With the actual human pilot asleep at the wheel, many of the combat suit’s systems are offline and locked out. Fortunately, ARID is able to use a loophole that allows certain systems to come online if her pilot finds himself in imminent danger. This ruthless logic plays out in stellar fashion as ARID. makes her way through the derelict robot repurposing facility she and her pilot have crash landed on. The encounters with other A.I. are smartly written, and you’ll quickly realize that not everything in abandoned-robot-decomissioning land is functioning as intended. In fact, your A.I. is rather shocked and dismayed to discover other points of view standing in her way. It’s these battles of logic ARID. finds herself engaged in that really make this one memorable and the best story this year.
There's a pumping, grinding march to Luftrausers' soundtrack that just can't be beat. Finnish musician Jukio "KOZILEK" Kallio has assembled a militaristic theme that absolutely pushes Vlambeer's shooter to new heights. It also takes that main theme and contorts it a number of different ways, essentially giving you a different remix that depends entirely on which different parts you use to assemble your rauser. If you're the sort of person who sets the plane parts to random, this means you're essentially getting a different take on the theme each time you play. It's the sort of theme that makes you want to get up and stomp around, go for a run, clean up the apartment, get things done. Or maybe you just want to blow up a million planes and boats while nodding your head. Either way.
Here, take a listen:
Most Disappointing Game
It probably says something about 2014 that this ended up being one of the more contentious categories. As a category that ends up speaking to the gulf between expectations and delivery, no gulf was wider than Watch_Dogs.
Watch_Dogs started setting up expectations early, with E3 trailers and a certain coyness on Ubisoft's part about which platforms, exactly, the game would appear on. Of course, the eventual list ended up included a pair of platforms that hadn't even been announced yet, and minds raced. The trailers got picked apart as people tried to figure out what, exactly, the new platforms would be capable of. Watch_Dogs ended up becoming a symbol for all things new, a new piece of intellectual property that, hopefully, would help usher in a new era.

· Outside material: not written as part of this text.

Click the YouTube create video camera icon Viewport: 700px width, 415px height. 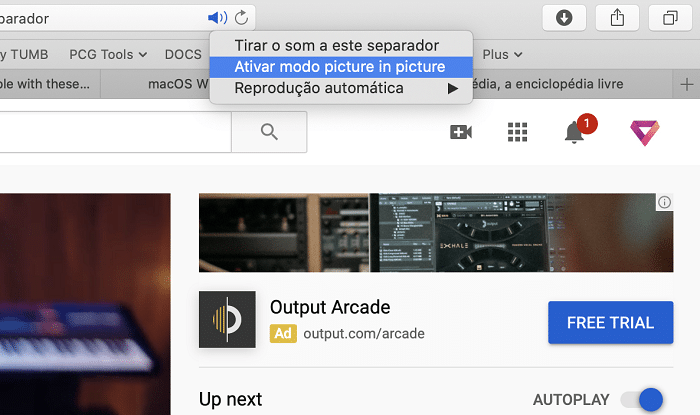(461, 132)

Flash forward past a delay into 2014 and, well, when Watch_Dogs was finally released, players found a new game that called upon too many different facets of the Ubisoft open-world template. With action that often felt clunky, mission design that got pretty repetitive, and a hacking motif that sounded a lot cooler before the game was released, Watch_Dogs was a real disappointment.
At least it worked?
Best Short-Time Game
With most of our staff in San Francisco and New York, several of us are usually on the lookout for something to play during our public transportation commute. This year, nothing grabbed more of us than the deceivingly simple Threes. Its core is adequately explained by the short tutorial - two 3 tiles merge together to make a 6, two 6 tiles merge together to make a 12, etc. Once you’ve spent some time with the game, however, its depth becomes apparent. Terms like number highways, checkerboarding, and the corner strategy aren’t taught by the tutorial, but they’re concepts that high-level players should learn if they want to up their position on the leaderboards.
Because of its surprising amount of strategy, Threes can easily turn into hours-long bouts of “after this turn, I’m going to bed. No, this one…” That said, it’s also perfect as a quick time-killer during a morning commute. Threes can certainly hook you for extended sessions, but nothing from 2014 is better if you just have a little time to kill.